On top of that, several nutritional, environmental, and management strategies are in place to offer alternative solutions to beak trimming methods.
Even if these new strategies are promoted, it remains uncertain whether feather pecking and cannibalism among chickens will be prevented.
Below are examples of the methods that are underway to replace chicken beak debeaking:
- Genetic selection
- Light control
- Use of special devices that can restrict vision and use of beaks in chickens
- Environmental enrichment
- Use of the anti-pick compounds
- Providing the birds with proper nutrition
- Use of beak abrasive materials
Who Should Perform Beak Trimming?
Because of these pros and cons, not everyone can carry out the chicken debeaking exercise even though it looks simple.
Experienced individuals who are qualified to debeak should be used. Many of the chickens are debeaked by professional contract teams.
It has been suggested that any backyard chicken farmer that has less than 50 chickens to not debeak but use peepers.
If debeaking is your choice, you should only be debeaked by someone who is an accredited beak trimmer.
Also, this task is left to experienced individuals to ensure that the welfare of chickens/birds remains uncompromised.
The infrared beak trimming equipment is often installed by accredited suppliers and leased out to farmers by hatcheries when the need to use them arises.
The supplier monitors or controls the equipment through an on-site computer and a communication system.
Related Questions
What is the importance of not beak-trimming your chickens?
Let us say you are a backyard chicken farmer.
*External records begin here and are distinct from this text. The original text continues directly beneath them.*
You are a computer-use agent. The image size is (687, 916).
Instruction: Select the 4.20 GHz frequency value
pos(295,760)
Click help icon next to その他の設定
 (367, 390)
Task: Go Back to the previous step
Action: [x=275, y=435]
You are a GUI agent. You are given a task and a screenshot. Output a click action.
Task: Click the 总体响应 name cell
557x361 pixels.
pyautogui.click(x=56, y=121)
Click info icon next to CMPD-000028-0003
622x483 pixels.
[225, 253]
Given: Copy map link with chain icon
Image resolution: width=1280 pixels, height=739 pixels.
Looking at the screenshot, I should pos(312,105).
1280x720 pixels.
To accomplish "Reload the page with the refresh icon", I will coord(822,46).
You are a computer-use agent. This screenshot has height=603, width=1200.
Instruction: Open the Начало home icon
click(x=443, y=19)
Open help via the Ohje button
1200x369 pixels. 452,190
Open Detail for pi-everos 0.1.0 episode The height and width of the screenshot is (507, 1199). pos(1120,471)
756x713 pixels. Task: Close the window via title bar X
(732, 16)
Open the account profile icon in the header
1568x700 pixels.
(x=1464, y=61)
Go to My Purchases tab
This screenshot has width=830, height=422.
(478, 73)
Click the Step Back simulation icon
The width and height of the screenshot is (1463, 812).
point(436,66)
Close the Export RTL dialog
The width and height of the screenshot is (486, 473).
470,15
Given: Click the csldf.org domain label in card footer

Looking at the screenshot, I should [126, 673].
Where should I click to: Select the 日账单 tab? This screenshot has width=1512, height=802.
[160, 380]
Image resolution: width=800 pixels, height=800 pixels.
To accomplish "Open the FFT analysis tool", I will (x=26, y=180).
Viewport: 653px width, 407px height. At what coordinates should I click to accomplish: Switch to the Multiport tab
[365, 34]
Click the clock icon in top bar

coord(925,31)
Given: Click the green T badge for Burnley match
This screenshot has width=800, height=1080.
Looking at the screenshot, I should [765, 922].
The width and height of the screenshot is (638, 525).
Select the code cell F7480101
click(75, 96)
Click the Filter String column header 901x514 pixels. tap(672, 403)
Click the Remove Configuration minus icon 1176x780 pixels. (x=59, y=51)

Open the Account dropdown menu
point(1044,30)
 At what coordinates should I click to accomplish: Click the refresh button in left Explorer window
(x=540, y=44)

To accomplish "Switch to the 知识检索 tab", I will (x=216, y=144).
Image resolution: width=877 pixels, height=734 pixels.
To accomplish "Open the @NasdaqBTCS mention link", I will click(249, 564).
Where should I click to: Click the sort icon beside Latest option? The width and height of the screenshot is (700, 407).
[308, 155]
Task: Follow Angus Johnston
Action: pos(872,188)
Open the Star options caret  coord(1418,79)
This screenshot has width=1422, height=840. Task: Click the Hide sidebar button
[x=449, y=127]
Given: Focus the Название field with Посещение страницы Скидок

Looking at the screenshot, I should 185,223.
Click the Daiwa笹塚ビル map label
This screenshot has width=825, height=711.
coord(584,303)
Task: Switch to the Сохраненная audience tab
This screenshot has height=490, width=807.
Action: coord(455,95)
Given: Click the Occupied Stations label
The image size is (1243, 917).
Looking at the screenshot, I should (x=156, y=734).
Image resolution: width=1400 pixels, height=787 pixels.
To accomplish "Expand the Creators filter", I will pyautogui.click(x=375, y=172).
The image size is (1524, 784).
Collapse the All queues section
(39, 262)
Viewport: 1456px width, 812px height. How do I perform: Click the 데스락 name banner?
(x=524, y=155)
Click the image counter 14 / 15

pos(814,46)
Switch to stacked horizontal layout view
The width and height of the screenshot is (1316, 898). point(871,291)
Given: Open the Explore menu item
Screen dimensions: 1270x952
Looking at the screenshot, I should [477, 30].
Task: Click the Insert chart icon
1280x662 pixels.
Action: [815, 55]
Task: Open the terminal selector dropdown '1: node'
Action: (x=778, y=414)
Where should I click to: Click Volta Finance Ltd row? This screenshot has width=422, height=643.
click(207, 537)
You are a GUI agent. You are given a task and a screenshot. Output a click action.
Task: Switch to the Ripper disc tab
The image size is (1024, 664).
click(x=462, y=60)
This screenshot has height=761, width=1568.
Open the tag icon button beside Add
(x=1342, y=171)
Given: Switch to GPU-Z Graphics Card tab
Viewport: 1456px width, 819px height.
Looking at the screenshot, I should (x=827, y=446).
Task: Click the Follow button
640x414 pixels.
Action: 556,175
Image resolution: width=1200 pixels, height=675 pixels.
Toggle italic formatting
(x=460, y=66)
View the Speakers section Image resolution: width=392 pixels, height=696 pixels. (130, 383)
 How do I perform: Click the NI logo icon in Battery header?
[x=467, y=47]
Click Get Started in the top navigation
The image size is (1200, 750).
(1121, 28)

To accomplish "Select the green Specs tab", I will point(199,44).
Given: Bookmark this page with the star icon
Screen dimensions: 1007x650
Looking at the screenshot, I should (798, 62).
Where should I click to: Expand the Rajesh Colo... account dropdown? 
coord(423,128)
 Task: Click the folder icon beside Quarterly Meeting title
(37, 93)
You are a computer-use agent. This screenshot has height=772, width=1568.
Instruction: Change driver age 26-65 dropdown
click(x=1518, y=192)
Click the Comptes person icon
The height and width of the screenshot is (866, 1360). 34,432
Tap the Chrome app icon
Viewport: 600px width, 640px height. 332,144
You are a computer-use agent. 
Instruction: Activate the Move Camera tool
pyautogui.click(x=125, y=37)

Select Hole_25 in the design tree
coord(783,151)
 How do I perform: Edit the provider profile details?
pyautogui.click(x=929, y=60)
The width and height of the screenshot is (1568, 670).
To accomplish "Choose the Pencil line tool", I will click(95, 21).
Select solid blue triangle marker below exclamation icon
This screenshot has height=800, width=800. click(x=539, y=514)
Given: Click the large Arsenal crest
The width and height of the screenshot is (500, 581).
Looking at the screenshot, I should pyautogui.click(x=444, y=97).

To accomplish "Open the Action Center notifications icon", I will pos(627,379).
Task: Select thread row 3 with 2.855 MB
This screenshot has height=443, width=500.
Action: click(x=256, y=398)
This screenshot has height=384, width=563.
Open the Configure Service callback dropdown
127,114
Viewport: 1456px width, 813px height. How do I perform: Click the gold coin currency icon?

You want your hens and roosters to scratch and peck in the yard. You want them to eat insects and easily consume table scraps. So, don’t debeak your chickens but use peepers.
Do you think chicken debeaking is the right thing to do if you are a farmer?
Yes. Debeaking comes with many benefits not only to the birds but to the farmer as well. The practice influences animal welfare, upholds consumer expectations, and improves production.
In Conclusion
We went into detail about the pros and cons of chicken debeaking. Debeaking your backyard chickens might bring benefits that protect the birds from pecking each other to death.
There are advocates in several countries that are not in favor of debeaking. Therefore, the general well-being of the birds is their concern during the debeaking process.
Debeaking can produce more eggs and healthier chickens. Although there are alternatives to debeaking, such as “peepers.” Peepers put a straight-ahead sight block.
This doesn’t affect their eating or vision in cold and hot weather. But the bottom line remains that debeaking is more beneficial than what other people think.